Excerpted passage:
#####

Tennis - Australian Open - Fourth Round - Melbourne Park, Melbourne, Australia, January 21, 2019. Canada’s Milos Raonic celebrates winning his match against Germany's Alexander Zverev. REUTERS/Lucy Nicholson
Zverev has emerged as one of the brightest stars in men’s tennis after victories over Roger Federer and Novak Djokovic en route to an ATP Finals triumph in November, but the 21-year-old German remains unable to find his best form at Grand Slams.
Following 20-year-old Greek Stefanos Tsitsipas’ win over Federer on Sunday, the towering, shaggy-haired Zverev needed to prove he also has the temperament to match his talent and help lead the next generation against the established order.
“This is one of many tournaments. You can’t really compete every single week saying you made semis there or quarters there, beat that,” Zverev, who has yet to progress beyond the quarter-finals at a Grand Slam, told reporters.
“No, actually I want to be the best, but, yeah, not this week. Right now I’m not happy, but I’m not depressed either. It’s fine. It’s a tennis match. I have learned to take tennis matches as tennis matches and not the end of the world.”

#####

Data supplied:
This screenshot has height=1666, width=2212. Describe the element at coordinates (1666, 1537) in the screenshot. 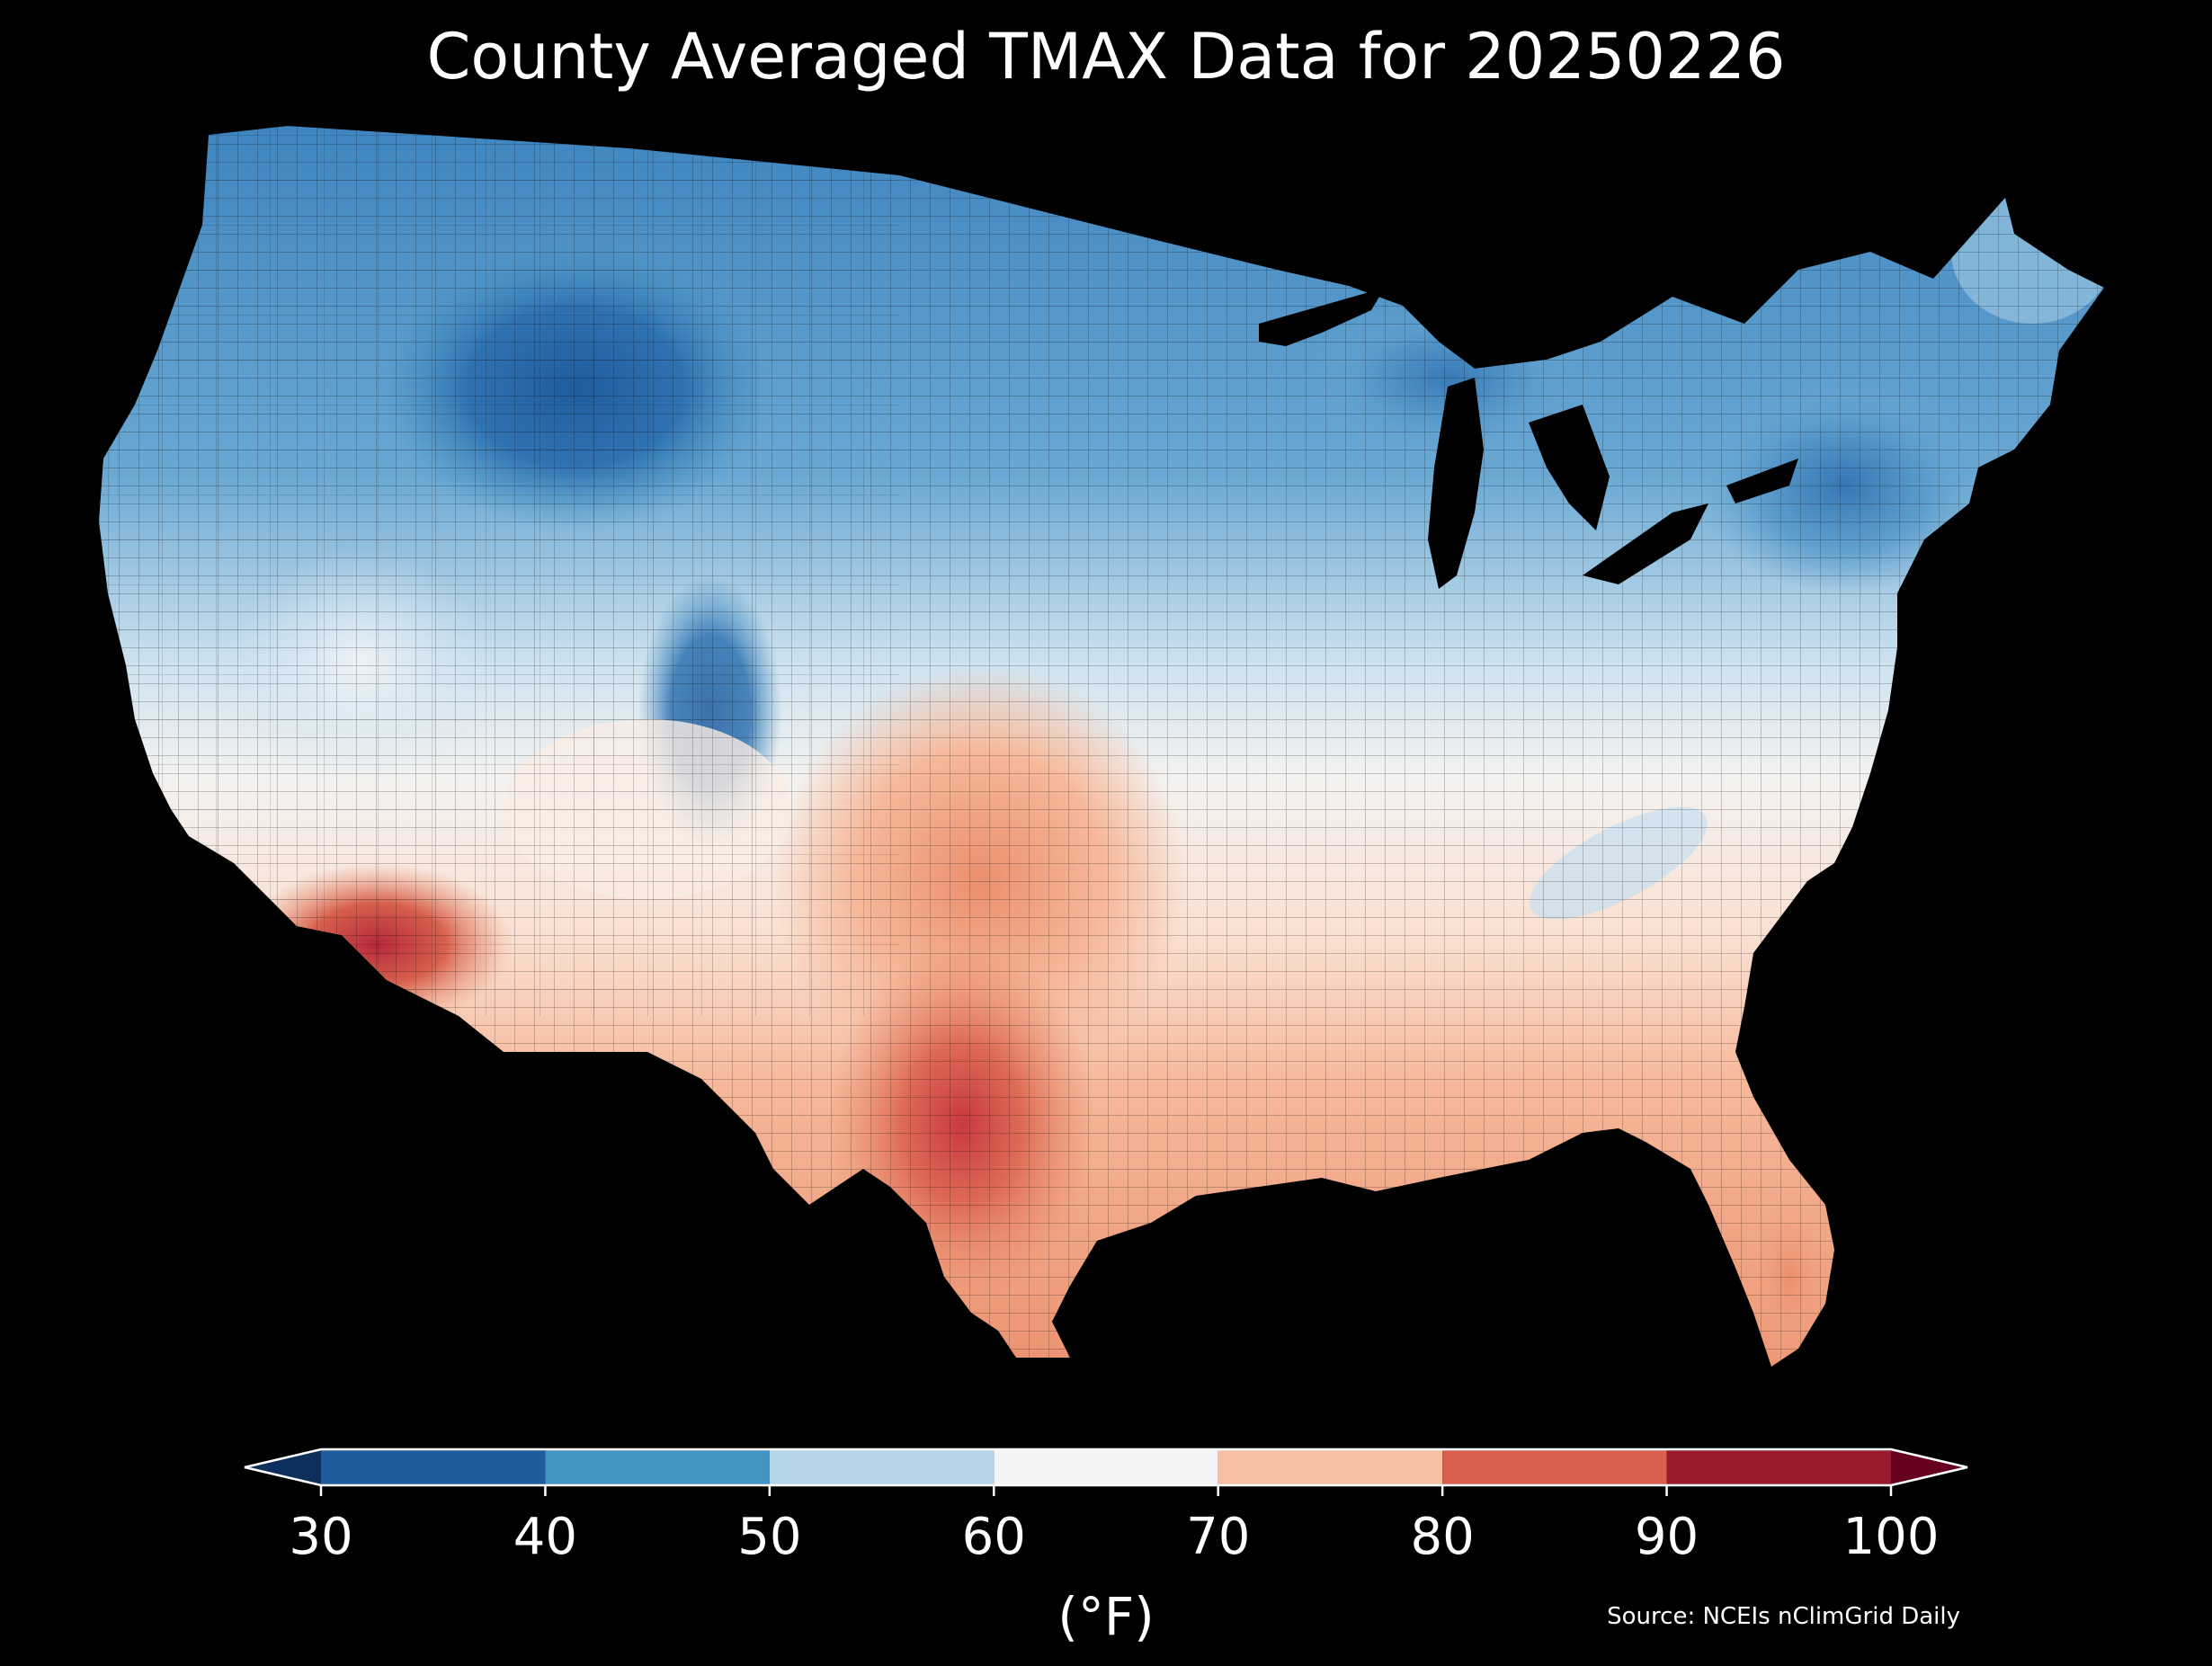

#####

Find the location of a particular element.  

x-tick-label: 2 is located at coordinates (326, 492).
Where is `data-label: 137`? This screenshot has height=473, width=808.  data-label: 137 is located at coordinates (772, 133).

#####

To do:
Continue the article about Zverev's loss to Raonic at the 2019 Australian Open, picking up right after its final quoted sentence.

Your response:
Zverev started well against 16th seed Raonic with a break in the first game, but he was then broken six times in the first two sets before the Canadian converted his fourth match point in a tight third set to seal the contest in less than two hours.
Injury-prone Raonic, who climbed to a career-high ranking of third in 2016 when he reached the Wimbledon final, believes he was rediscovering his best form.
“I had a really good off-season. I put in some of the best hours in a long period of time, maybe if ever,” the 28-year-old said. “I’m not the kind of guy that needs a lot of matches.
“For me, it’s about being sharp, moving well, and being efficient with my serve and this kind of thing.
“If I can get those kind of things, my serve always buys me time in matches and in tournaments to sort of figure things out. It can keep me alive for a while.”
For the most part, Zverev was unable to figure anything out, and after serving his fifth double-fault to cough up a break in the second set, he hammered his racket repeatedly into the ground to pick up a code violation warning from the umpire.
While the German did not go to the extent of smashing four rackets into pieces as Marcos Baghdatis did during his three-set loss at Melbourne Park to Stan Wawrinka in 2012, it did feel like a deja vu moment for Zverev.
Last year, he took out his frustration in a similar manner during his Australian Open third round loss to South Korean Chung Hyeon.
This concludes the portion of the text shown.